À travers son appel à « consommer ce que nous produisons », le Président du Burkina Faso, Ibrahim Traoré, porte une vision qui dépasse largement la simple question alimentaire. Derrière cette déclaration se dessine une stratégie économique et politique fondée sur la valorisation des ressources nationales et le renforcement de l’autonomie du pays.
Pour les autorités burkinabè, la souveraineté alimentaire constitue désormais un enjeu majeur de développement et de résistance économique. pour la production, la transformation et la consommation locales, le gouvernement cherche à réduire la dépendance aux importations tout en stimulant les filières agricoles nationales. Cette orientation vise également à renforcer les revenus des producteurs et à dynamiser l’économie rurale.
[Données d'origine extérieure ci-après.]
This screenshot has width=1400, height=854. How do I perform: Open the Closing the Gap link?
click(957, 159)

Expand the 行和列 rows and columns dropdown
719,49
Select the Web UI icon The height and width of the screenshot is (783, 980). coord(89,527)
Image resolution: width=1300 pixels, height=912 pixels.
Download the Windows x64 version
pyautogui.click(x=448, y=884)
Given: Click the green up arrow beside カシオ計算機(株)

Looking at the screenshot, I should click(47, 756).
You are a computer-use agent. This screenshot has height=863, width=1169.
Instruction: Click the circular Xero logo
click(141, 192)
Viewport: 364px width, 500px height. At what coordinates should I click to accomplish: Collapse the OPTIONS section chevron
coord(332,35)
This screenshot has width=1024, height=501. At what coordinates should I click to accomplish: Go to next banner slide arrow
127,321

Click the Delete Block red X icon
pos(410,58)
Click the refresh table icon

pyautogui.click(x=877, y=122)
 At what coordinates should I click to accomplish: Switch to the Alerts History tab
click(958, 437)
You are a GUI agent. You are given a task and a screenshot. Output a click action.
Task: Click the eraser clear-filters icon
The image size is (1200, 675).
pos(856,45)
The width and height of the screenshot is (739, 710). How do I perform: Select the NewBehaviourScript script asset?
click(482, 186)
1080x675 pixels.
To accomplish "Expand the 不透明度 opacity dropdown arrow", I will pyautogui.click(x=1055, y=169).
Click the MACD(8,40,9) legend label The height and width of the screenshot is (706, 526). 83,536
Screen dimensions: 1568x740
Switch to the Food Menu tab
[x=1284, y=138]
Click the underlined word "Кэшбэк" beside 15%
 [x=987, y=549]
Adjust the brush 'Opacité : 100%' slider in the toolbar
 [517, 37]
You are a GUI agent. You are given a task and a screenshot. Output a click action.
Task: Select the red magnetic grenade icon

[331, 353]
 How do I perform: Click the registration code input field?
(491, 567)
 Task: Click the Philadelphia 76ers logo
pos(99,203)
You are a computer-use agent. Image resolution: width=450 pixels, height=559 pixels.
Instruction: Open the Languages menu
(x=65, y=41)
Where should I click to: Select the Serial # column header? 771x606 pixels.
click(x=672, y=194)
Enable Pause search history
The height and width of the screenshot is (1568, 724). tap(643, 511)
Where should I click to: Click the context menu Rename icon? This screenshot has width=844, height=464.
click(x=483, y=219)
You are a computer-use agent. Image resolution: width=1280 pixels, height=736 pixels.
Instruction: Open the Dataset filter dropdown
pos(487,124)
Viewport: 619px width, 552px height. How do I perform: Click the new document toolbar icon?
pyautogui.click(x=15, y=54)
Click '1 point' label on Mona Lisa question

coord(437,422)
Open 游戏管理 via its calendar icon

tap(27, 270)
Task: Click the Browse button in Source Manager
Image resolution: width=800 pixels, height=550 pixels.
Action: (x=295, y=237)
Le discours du Chef de l’État met aussi en lumière la richesse du potentiel agricole burkinabè et le rôle central des paysans dans la construction de l’économie nationale. En saluant leur courage et leur engagement, le Capitaine Ibrahim Traoré valorise une agriculture perçue non seulement comme un secteur économique, mais aussi comme un instrument stratégique de stabilité et de souveraineté.
Cette vision s’inscrit dans une dynamique plus large de transformation économique portée par les autorités de transition. La promotion du « produire local » apparaît comme un levier pour encourager l’industrialisation, soutenir les entreprises nationales et créer davantage d’emplois autour des chaînes de valeur agricoles et agroalimentaires.
À travers cet appel, le Président burkinabè cherche finalement à impulser un changement de mentalité et de consommation.